Finalmente, o momento que todos esperavam. Marco Aurélio mencionaria, em sua palestra, a indelicadeza do Brasil na questão israelense, quando ordenou a saída do embaixador do país durante o acirramento da crise com Gaza? Não. Sobre Oriente Médio, ele preferiu abordar a polêmica mais recente, com o Estado Islâmico. Aqui, a estupefação chega ao ápice: segundo ele, o Brasil apenas se opôs a intervenções armadas sem autorização do Conselho de Segurança, nada mais; não fomos irresponsavelmente indulgentes com os terroristas do Estado Islâmico. Ocorre que pouco importa o que Marco Aurélio ou a equipe do Itamaraty digam. Nossa representante máxima, a presidente da República, Dilma Rousseff, para o mundo inteiro ouvir, defendeu o “diálogo” como uma saída possível e necessária diante de facínoras que degolam pessoas para as câmeras sem o menor constrangimento. Disse que a “melhor forma é o diálogo”, que não acredita na eficácia da atitude, que deveria ser defendido o “acordo” (!!). Se não era bem isso que ela quis dizer, assessor, a culpa é dela e dos senhores, que a orientaram mal; não é da imprensa e dos setores da sociedade que reagiram com indignação à vergonha incomensurável que nos fizeram passar como pátria.

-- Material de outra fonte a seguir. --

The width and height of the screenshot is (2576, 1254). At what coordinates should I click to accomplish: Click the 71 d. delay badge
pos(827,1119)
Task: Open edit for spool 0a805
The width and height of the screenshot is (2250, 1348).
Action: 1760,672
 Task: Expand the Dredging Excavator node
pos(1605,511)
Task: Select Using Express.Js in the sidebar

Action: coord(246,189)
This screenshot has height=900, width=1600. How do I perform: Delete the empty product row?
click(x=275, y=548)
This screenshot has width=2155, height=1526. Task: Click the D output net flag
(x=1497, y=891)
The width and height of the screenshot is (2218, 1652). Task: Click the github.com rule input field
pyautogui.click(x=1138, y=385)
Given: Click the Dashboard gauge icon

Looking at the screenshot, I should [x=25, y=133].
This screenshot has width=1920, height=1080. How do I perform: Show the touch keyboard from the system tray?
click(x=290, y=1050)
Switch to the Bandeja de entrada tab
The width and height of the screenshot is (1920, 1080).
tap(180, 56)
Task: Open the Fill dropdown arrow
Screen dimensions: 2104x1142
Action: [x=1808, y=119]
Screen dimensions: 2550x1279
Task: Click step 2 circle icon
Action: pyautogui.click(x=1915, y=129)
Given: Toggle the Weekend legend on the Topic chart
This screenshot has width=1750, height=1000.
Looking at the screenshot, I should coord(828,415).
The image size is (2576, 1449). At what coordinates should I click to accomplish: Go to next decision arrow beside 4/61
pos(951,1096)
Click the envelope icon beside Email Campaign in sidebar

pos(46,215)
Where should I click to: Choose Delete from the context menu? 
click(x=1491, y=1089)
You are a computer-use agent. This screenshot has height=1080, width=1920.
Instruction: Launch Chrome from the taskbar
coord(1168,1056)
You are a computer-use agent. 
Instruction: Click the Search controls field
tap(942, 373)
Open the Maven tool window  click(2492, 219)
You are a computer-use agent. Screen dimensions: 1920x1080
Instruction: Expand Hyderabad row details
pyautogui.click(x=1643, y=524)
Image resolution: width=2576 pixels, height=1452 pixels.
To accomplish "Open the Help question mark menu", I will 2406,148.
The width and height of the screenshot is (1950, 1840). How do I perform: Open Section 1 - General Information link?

Cremos que é suficiente, encerremos aqui. Marco Aurélio se orgulha da política externa dos doze anos de PT. Os verdadeiros patriotas, por outro lado, pranteiam a orientação tupiniquim na contramão da história, sustentando e apoiando o que há de mais atrasado e destrutivo no concerto das nações. Se assim continuar, o qualificativo de “anão diplomático”, atribuído a nós pelo porta-voz do Ministério de Relações Exteriores israelense, Yigal Palmor, seguirá uma lamentável realidade, de todo destoante da sólida tradição dos tempos de Rio Branco e Oswaldo Aranha.